EXERCISE SET:
1) According to the Baltimore malpractice report below, how many hours after the first emergency room visit did the man return to the emergency room?
2) Summarize the Baltimore malpractice report below in two sentences.

BEGIN EXERCISE TEXT

On June 25, 2019, after a one-week trial and seven hours of deliberations, a Baltimore medical malpractice jury returned its verdict in favor of the plaintiffs in the total amount of $1.75 million ($500,000 in economic damages, $500,000 in noneconomic damages to the surviving wife, $250,000 in noneconomic damages to the decedent’s estate, and $250,000 in noneconomic damages to each of the decedent’s two daughters) for the wrongful death of a 65-year-old Baltimore man who died as a result of an aortic dissection that the plaintiffs claimed should have been diagnosed and treated 24 hours earlier.
The man had gone to the emergency room of a local Baltimore hospital on August 18, 2014, complaining of chest pain while working out. He was diagnosed with a muscle strain and then discharged from the emergency room. The Baltimore medical malpractice plaintiffs argued that the man should have had a chest CT scan during his visit to the emergency room, in light of his long history of cardiac issues, which would have revealed that an aortic dissection was developing. The plaintiffs’ expert testified during the Maryland medical malpractice trial that a CT scan during the initial emergency room visit would have led to immediate surgery that would have resulted in an additional life expectancy of five to ten years.
The man returned to the emergency room 27 hours later, at which time his aortic dissection was diagnosed and was treated by emergency surgery. The man died several days later.
The defense argued that the man was provided appropriate medical care during his initial emergency room visit and that the diagnosis of muscle strain was proper. The defense further argued that the aortic dissection occurred after the man’s release from the hospital. The defense attorney indicated that his clients are exploring their post-verdict options, stating, “What happened in this case was not foreseeable based on the patient’s complaints.”

END EXERCISE TEXT
BEGIN DATA SHOWN

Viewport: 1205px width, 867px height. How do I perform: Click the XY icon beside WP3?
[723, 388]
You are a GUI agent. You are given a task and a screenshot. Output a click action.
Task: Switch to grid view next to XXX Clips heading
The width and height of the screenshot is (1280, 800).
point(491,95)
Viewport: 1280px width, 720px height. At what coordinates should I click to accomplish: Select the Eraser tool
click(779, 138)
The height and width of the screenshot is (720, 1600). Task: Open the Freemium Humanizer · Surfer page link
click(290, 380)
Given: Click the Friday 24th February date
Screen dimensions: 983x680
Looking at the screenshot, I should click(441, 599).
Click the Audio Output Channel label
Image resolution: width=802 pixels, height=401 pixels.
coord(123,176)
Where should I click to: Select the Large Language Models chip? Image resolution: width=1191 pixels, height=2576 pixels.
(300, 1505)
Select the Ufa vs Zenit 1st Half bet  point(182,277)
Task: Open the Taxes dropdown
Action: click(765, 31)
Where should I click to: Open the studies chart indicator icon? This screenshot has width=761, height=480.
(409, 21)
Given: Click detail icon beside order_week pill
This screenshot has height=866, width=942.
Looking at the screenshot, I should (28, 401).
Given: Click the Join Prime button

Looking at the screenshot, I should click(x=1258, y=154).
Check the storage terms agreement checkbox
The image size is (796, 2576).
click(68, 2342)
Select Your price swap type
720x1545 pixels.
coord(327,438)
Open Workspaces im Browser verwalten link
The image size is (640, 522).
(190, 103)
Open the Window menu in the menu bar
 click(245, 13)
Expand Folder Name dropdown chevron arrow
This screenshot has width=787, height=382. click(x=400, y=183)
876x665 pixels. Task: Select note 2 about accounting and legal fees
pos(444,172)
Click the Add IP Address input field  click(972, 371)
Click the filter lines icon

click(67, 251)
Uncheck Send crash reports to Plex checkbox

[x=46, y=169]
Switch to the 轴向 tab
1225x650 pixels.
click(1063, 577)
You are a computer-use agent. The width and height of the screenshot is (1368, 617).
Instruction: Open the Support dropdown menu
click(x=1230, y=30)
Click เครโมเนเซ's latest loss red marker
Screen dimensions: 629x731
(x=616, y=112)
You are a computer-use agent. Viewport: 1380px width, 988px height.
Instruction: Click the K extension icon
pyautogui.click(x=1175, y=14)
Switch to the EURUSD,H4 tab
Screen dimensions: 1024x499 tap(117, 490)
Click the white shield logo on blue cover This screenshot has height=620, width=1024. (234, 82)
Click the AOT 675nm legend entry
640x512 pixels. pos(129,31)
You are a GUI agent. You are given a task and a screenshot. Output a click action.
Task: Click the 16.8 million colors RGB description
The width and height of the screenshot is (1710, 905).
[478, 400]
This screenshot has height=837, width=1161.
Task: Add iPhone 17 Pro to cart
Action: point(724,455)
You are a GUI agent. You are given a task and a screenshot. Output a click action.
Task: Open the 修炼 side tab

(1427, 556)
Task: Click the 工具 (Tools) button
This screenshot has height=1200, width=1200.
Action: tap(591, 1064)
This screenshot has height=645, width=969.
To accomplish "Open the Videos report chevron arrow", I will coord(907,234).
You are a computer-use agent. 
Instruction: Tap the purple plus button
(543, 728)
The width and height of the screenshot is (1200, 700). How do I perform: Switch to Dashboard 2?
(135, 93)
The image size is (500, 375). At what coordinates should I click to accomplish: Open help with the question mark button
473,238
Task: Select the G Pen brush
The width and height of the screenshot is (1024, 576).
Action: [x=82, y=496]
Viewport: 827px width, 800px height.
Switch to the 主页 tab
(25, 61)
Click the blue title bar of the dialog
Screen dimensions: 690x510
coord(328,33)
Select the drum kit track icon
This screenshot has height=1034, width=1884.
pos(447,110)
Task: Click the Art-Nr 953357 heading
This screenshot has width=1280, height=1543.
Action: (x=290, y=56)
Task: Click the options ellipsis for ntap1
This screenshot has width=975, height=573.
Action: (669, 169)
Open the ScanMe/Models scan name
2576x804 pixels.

END DATA SHOWN

TASK-BY-TASK SOLUTIONS:
1) He returned 27 hours later.

2) A Baltimore jury awarded the plaintiffs $1.75 million for the wrongful death of a 65-year-old man whose aortic dissection, they claimed, should have been diagnosed 24 hours earlier, when an emergency room diagnosed his chest pain as a muscle strain and discharged him without a chest CT scan. The defense argued that the care and diagnosis were proper and that the dissection occurred after his release, and the defense attorney said his clients are exploring their post-verdict options.